MATERIAL TO PROCESS Start Marker

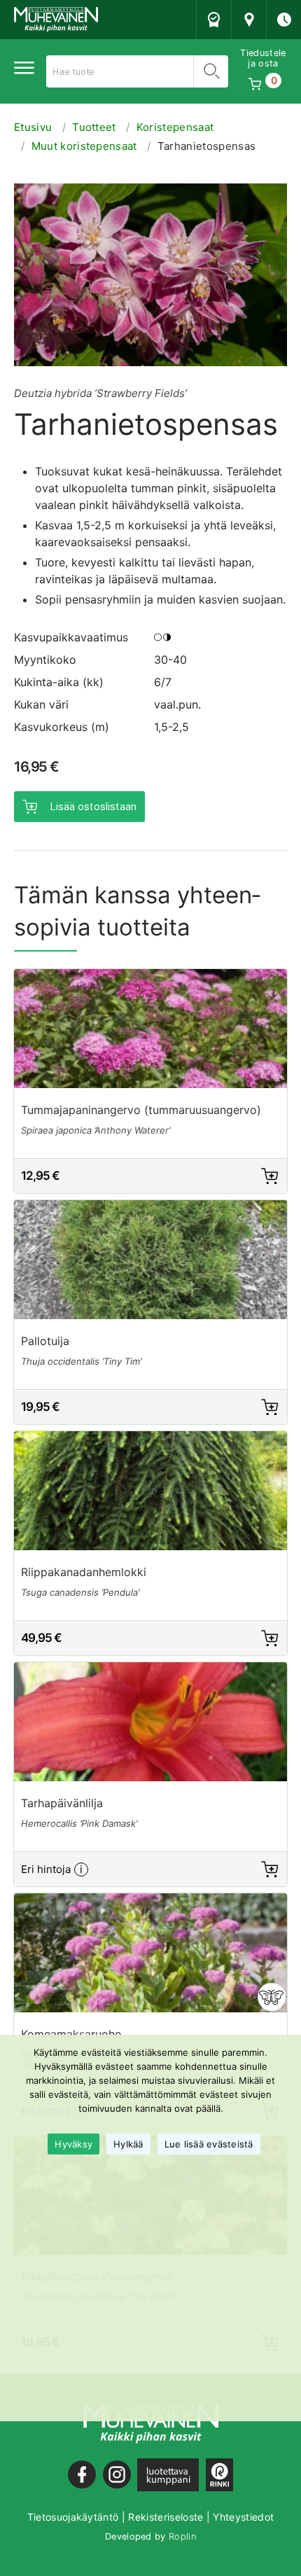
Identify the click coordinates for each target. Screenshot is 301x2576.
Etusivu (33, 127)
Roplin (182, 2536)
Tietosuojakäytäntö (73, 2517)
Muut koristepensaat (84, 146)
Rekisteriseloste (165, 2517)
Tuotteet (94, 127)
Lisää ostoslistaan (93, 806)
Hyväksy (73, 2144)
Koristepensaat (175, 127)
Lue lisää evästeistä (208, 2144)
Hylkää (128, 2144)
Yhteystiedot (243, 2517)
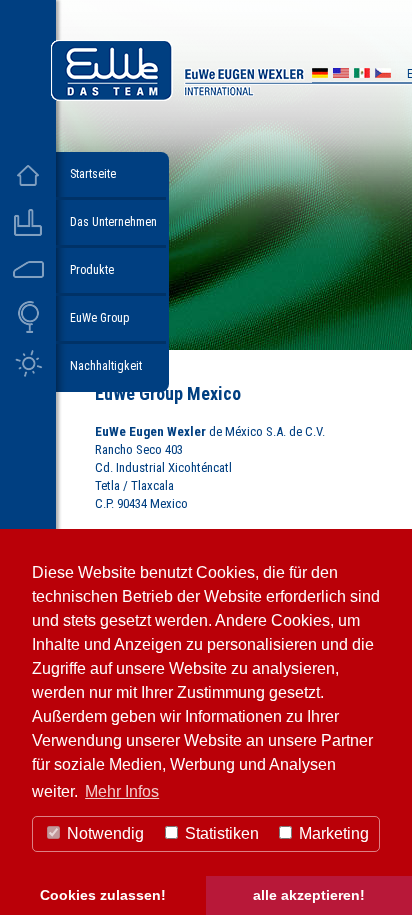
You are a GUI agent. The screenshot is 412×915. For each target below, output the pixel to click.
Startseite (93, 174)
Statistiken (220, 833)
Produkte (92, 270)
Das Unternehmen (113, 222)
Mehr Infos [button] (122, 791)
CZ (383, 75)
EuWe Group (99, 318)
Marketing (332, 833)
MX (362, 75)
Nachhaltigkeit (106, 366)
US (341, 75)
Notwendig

MATERIAL TO PROCESS End Marker
MATERIAL TO PROCESS Start Marker

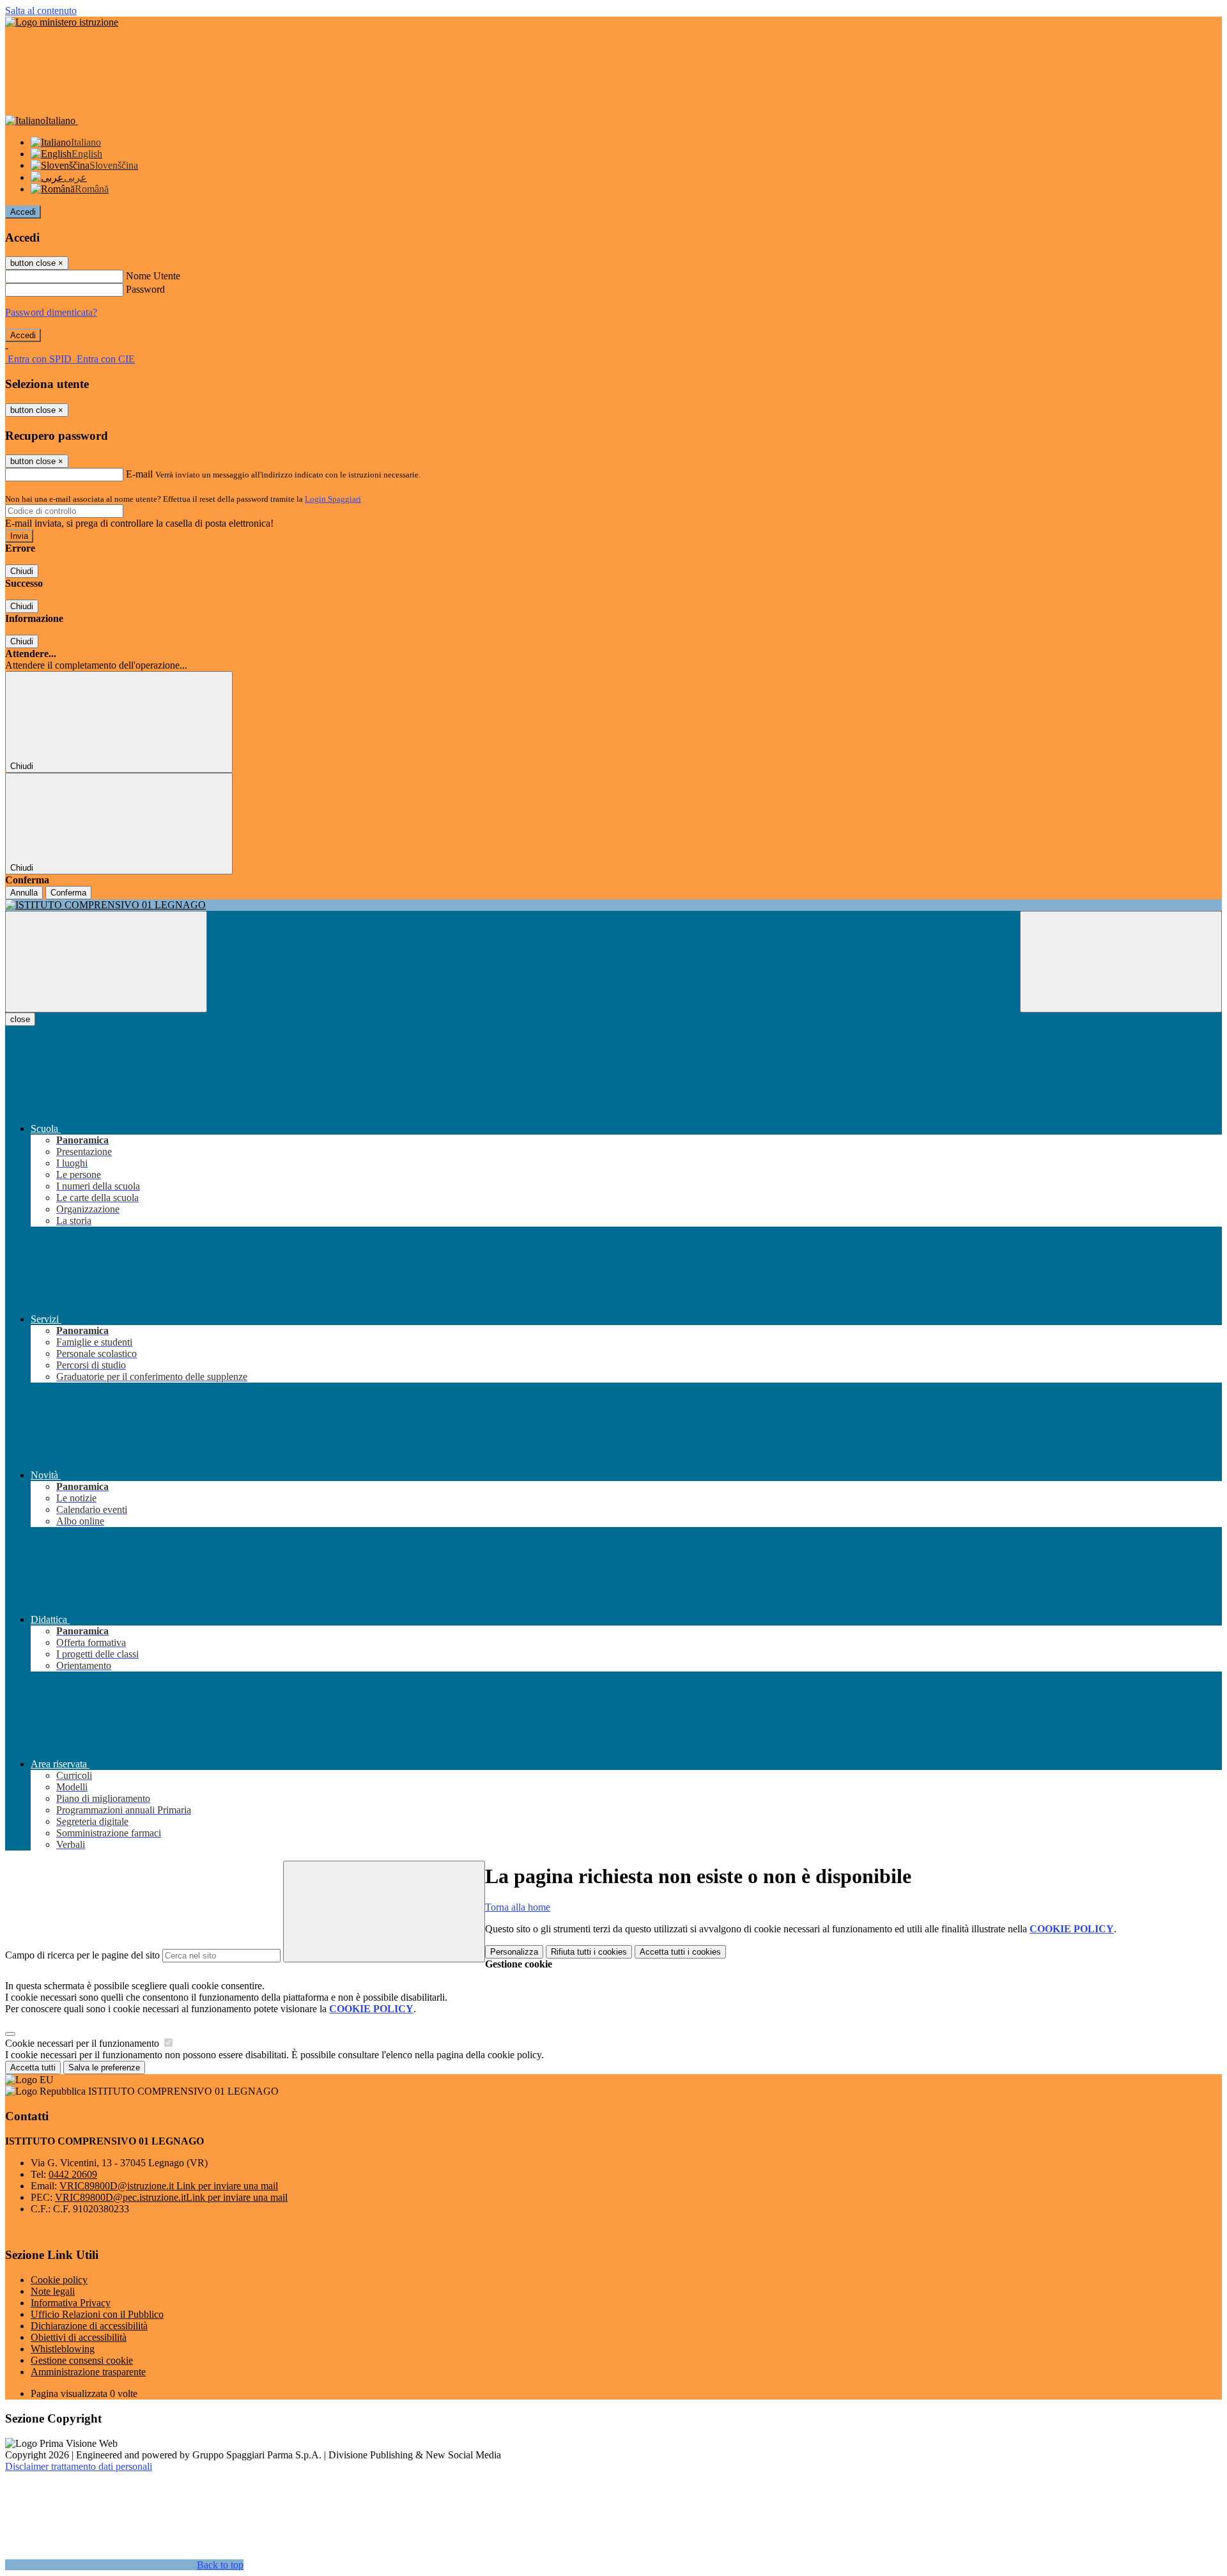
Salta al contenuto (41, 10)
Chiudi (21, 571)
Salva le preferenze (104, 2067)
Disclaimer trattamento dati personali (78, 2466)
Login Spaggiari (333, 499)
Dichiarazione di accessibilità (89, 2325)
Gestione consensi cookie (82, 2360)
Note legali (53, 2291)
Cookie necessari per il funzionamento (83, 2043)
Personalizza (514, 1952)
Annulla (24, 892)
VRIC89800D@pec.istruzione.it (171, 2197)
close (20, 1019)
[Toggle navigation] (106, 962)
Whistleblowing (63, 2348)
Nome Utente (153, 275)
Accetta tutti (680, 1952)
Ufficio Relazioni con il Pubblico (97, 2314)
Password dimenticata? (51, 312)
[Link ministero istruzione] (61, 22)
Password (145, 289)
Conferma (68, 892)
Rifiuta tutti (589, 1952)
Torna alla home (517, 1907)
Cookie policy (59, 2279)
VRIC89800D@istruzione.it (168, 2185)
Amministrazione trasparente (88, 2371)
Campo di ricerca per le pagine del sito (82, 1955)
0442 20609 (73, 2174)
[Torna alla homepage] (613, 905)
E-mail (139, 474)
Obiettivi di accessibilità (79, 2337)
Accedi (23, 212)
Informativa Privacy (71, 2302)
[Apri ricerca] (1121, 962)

MATERIAL TO PROCESS End Marker

_WHAT IS NEEDED_.
Go through the data and gather every line that holds "accessibilità".

_OUTPUT BELOW_.
Dichiarazione di accessibilità (89, 2325)
Obiettivi di accessibilità (79, 2337)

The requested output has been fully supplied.